While cleaning out my home office a few weeks ago, I found a memento from one of my last visits to my home state of Colorado. It was a napkin from my airplane ride home. On one side was an advertisement for the airline I had flown. On the reverse side, which had been blank, I had made two lists. The left-hand column contained a happy list of the Colorado beers I’d tried on that trip. The right-hand column was more sobering: a list of resolutions I wanted to make about how to live my life after returning to Pittsburgh.

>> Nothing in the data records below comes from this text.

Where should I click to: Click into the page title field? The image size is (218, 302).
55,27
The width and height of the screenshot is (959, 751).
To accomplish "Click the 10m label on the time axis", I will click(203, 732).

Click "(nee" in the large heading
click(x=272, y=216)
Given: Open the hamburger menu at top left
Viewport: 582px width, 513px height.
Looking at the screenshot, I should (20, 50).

Sometimes vacation puts life in perspective, giving us a clearer sense of what our priorities in life should be. On that flight home two years ago, some of those priorities were simple choices I wanted to make in order to add more joy to my life: make time for music, move through life more slowly, read something other than theology textbooks. But the biggest and most important resolution of all that September was live with integrity. Not that there was a severe lack of integrity in my life, but there was enough to make me aware that something had to change. I said yes to things when I should have said no, lied about my feelings, and didn’t always live according to my convictions. So I made resolutions: live with integrity, stand for my convictions, be honest. All written in blue ink on that scratchy white napkin. And then never seen again until surfacing in my office earlier this month.

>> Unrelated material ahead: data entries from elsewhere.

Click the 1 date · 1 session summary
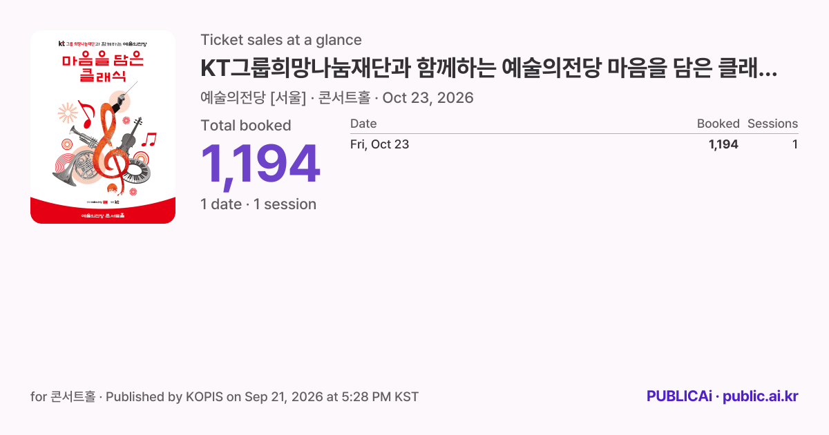Screen dimensions: 829x435 258,204
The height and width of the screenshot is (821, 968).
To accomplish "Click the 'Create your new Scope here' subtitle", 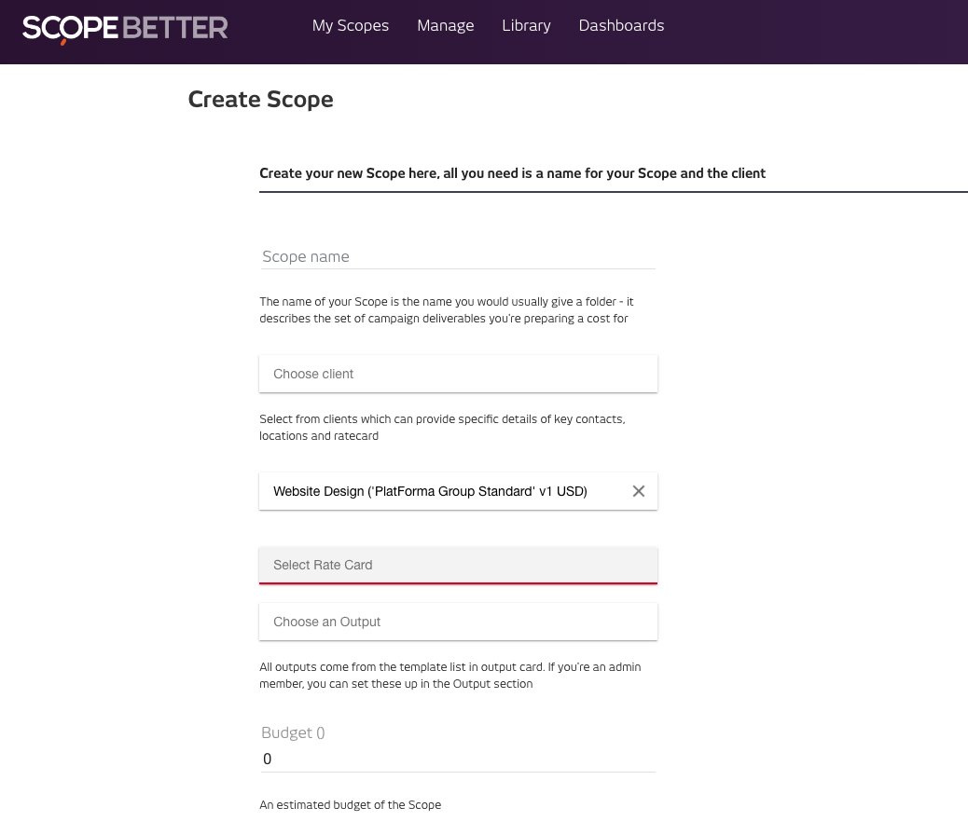I will tap(512, 173).
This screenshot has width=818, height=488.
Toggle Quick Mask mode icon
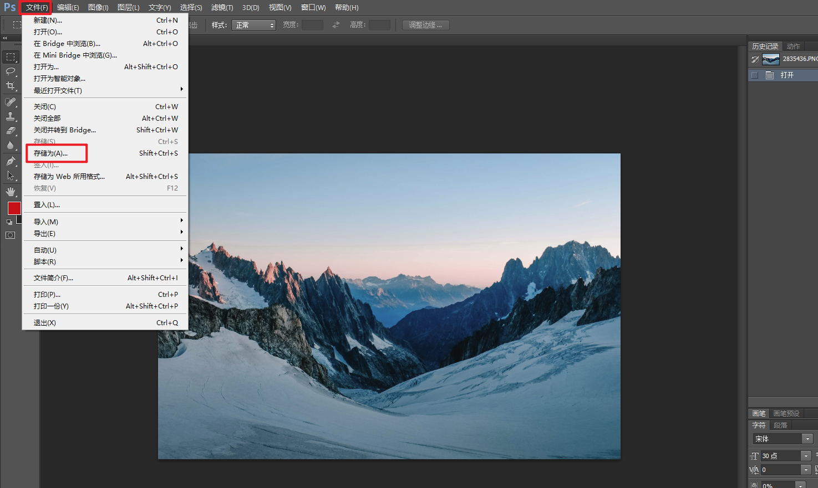point(11,235)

Ironically, though the napkin could have easily been thrown away, I saved it. But saving it in a pile of other papers meant I might as well have thrown it away. Resolutions, commitments, and vows of any kind are meant to be revisited regularly. When we hastily make such commitments and then forget about them, we cheapen both ourselves and the language we use. Our yes becomes a no (cf. Matt. 5:37) and we become snared in our own words (Proverbs 6:2-5). No one else knew about those napkin resolutions two years ago, so the hypocrisy of my failure to reflect on them could have remained hidden forever. I made those resolutions to myself, but it turns out that I couldn’t even be trusted to remember them.

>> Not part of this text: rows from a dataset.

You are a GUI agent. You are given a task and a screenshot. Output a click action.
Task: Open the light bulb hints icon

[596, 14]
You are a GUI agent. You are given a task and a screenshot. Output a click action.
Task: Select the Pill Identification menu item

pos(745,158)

That was two years ago. Last night, as my plane descended into Pittsburgh, returning from this year’s vacation to Colorado, I looked at another airline napkin in my hand. Blank. Recalling the memento I’d found earlier this month, this seemed like an invitation and an opportunity. I jotted down some notes regarding new resolutions I want to make: Make time for family (especially with Baby Brown due in a few months). Pursue single-mindedness. Reduce multi-tasking. Focus attention on true priorities. Make time for writing; it’s a spiritual discipline. And again: live with integrity. There’s been quite a bit of progress on that resolution in two years, enough that I’m writing a book about it. But this year I’m emphasizing what I forgot two years ago: remembering the commitments I’ve made. And that’s going to require intentional action. For example: What would it look like to reflect regularly on my ordination vows? I remember making them every time I come across a verse Psalms which refers to the vows we make to God (“From You comes my praise in the great assembly; I shall pay my vows before those who fear Him” [22:25 NASB] or “Make vows to the Lord your God and fulfill them” [76:11]). But can I really fulfill them if I forget their original meaning or intention? Probably not. Some sort of intentional reflection is needed. And the same is true of all the other commitments we make: marriage vows, commitments to friends or communities, even job descriptions. Wouldn’t we all benefit from reflecting on such commitments and asking whether we’re fulfilling them with integrity? If we don’t, they can become mere napkin resolutions, forgotten or thrown away.